Because TrafficGrid is stateless at the application layer, any instance can handle any request. The load balancer can send consecutive requests from the same user to different instances and everything works correctly.
For Railway specifically, this is handled automatically when you scale your service to multiple instances in the dashboard.
What This Looks Like for TrafficGrid at Scale¶
Today the architecture is a single application instance, PostgreSQL, and Redis. That is correct for the current stage — premature optimisation wastes engineering time.
As the system grows, the evolution path is:
First bottleneck hit — database query times increase as data grows. Response: add the missing indexes, fix any N+1 queries, tune HikariCP pool size.
Second bottleneck hit — database CPU under sustained load. Response: add Redis caching for fine categories, vehicle lookups, and user details. This alone can reduce database load by 60–70% for a read-heavy system.
Third bottleneck hit — application server CPU or connection limits.

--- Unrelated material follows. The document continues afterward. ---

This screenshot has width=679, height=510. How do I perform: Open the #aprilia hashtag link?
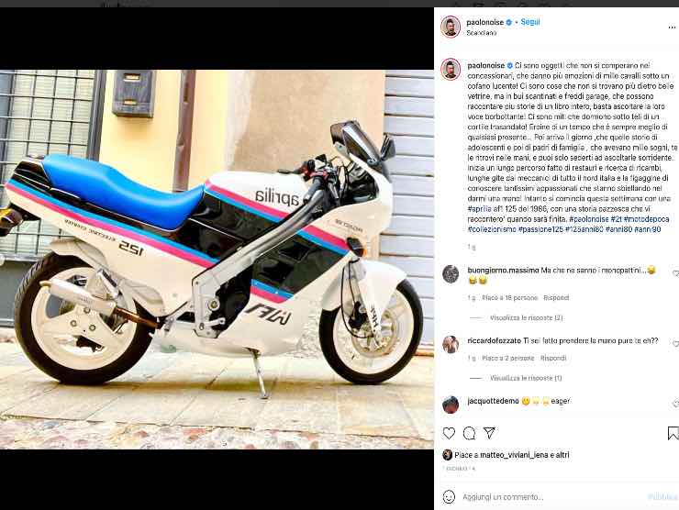click(x=479, y=208)
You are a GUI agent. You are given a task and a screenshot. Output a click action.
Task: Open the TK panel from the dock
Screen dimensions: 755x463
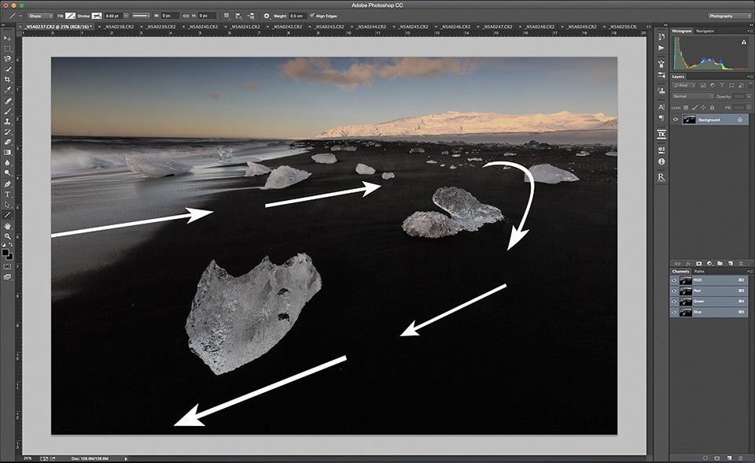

Response: add a second application instance behind a load balancer. Because the app is already stateless, this requires no code changes.
Fourth bottleneck hit — database primary under write pressure. Response: add a read replica and route read queries to it.
At no point does this require redesigning the system from scratch. The architecture decisions already made — stateless application, Redis for shared state, async-ready design — were made precisely so this path is straightforward.